Table 1 Criteria for percent infection of YMD in soybean germplasm.

$$individual DSI=\frac{\text{Sum of individual plant rating}}{\text{Total number of observed plants}}]\times 100$$

Where DSI is the disease severity index, the disease rating is 0-5 as reported (Habib et al., 2007), and the individual plant rating was based on the symptoms of the leaves of each plant affected by the disease (Figure 1). The overall mean of disease rating for individual cultivars was recorded for the entire period (2016-2020). The percentage of disease incidence (PDI) was also measured by selecting the diseased (YMD) plants. In this case, the plants were classified as diseased or healthy irrespective of symptom severity. Several plants were randomly recorded at five positions in the entire field and classified as YMD or healthy. For each position, data from multiple plants were recorded. A total of 100 plants were classified in the entire field. The PDI was calculated using the following formula:

FIGURE 1

Figure 1 Representation of YMD severity percentage on soybean leaf.

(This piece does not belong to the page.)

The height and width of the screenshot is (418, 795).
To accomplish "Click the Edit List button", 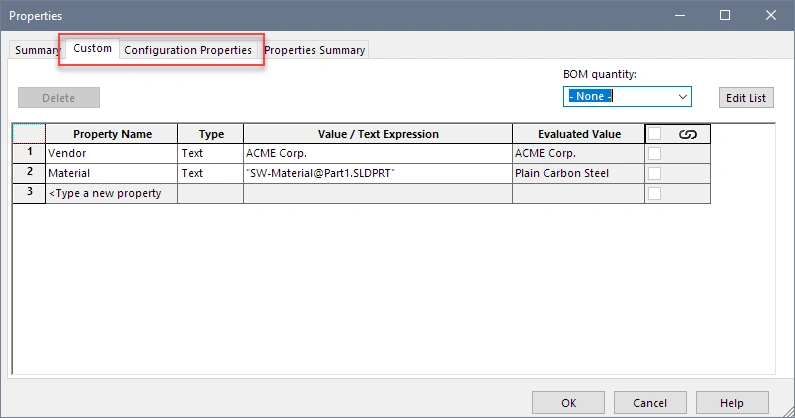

$$PI =\left[\frac{\text{Number of YMD plants}}{\text{Total number of observed plans}}\right]\times 100$$

2.2 Molecular characterization of viruses causing YMD

For the identification of begomoviruses causing YMD in soybeans, both symptomatic (susceptible) and asymptomatic (resistant) samples were collected, and the DNA was extracted using the modified CTAB method (Doyle and Doyle, 1987). The viral DNA was amplified using the primer pair MYMIV-F/MYMIV-R and MYMV-F/MYMV-R (Table S-2). A total of 10 PCR amplified products (MYMIV and MYMV) with respective sizes (~2.6-2.8 kb) were purified from agarose gel and cloned in a pTZ57R/T vector (Thermo Scientific, USA). The confirmed clones were sequenced using the Applied Biosystems 3730XL DNA sequencer. These clones were sequenced with M13 forward and M13 reverse primer pair, and then by primer walking strategy to get the complete sequence of each clone in both directions. Sequences were analyzed using Lasergene (DNAStar Inc.), and reads were assembled in SeqMan (Lasergene, DNAStar Inc., Madison, USA). After trimming the vector portion, a consensus contig was saved and analyzed. The sequences were submitted to the GenBank of NCBI (MN885463 and MK098184).

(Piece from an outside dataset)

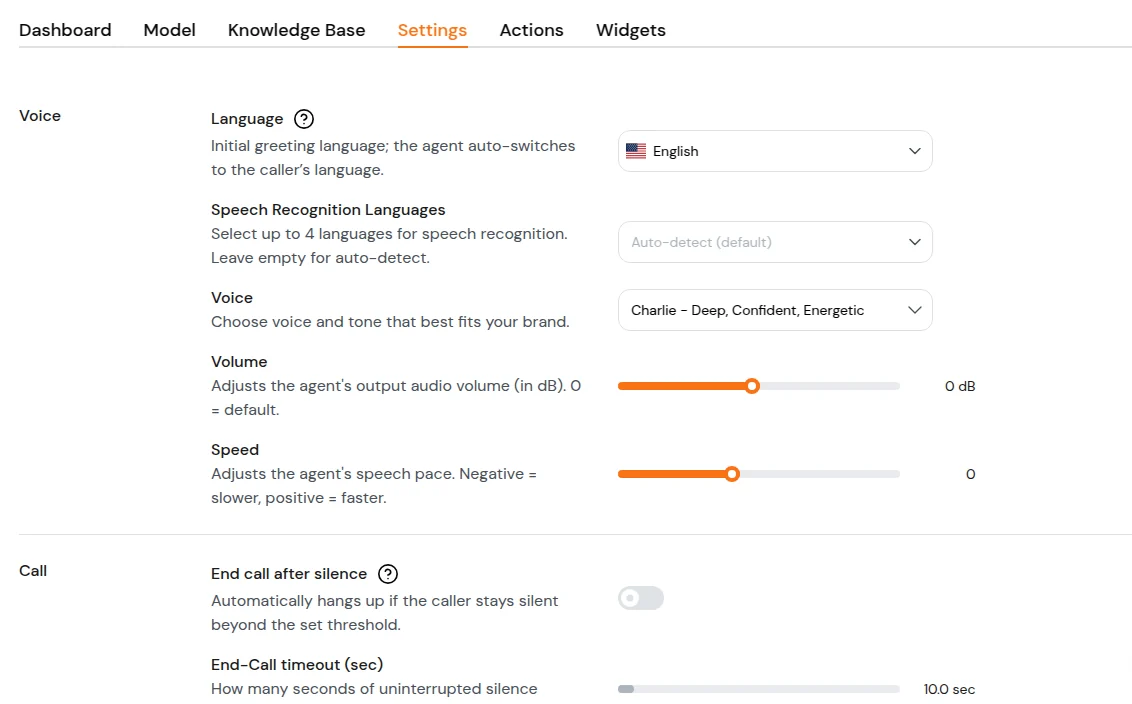This screenshot has width=1132, height=704.
Task: Click the Volume slider's unfilled track portion
Action: click(830, 386)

2.3 Confirmation of known SNP in soybean germplasm

For the confirmation of the already known resistant gene, Glyma.18G025100 in soybean (Yadav et al., 2015), highly resistant and highly susceptible genotypes of soybean in Pakistan were selected. The total genomic DNA was extracted using a modified CTAB method (Doyle and Doyle, 1987) and the DNA was amplified using the primer pair: 18G025100-F: TCGTACTCACGAAGGTGGA; 18G025100-R: AATGCGTTCTGAAGCTGTCC (Yadav et al., 2015). The PCR products with the expected size (~2.6-2.8 kb) were gel-eluted and sequenced using the Applied Biosystems 3730XL DNA sequencer. The sequencing results were cleaned and compared using the BLASTn search tool in the NCBI data bank.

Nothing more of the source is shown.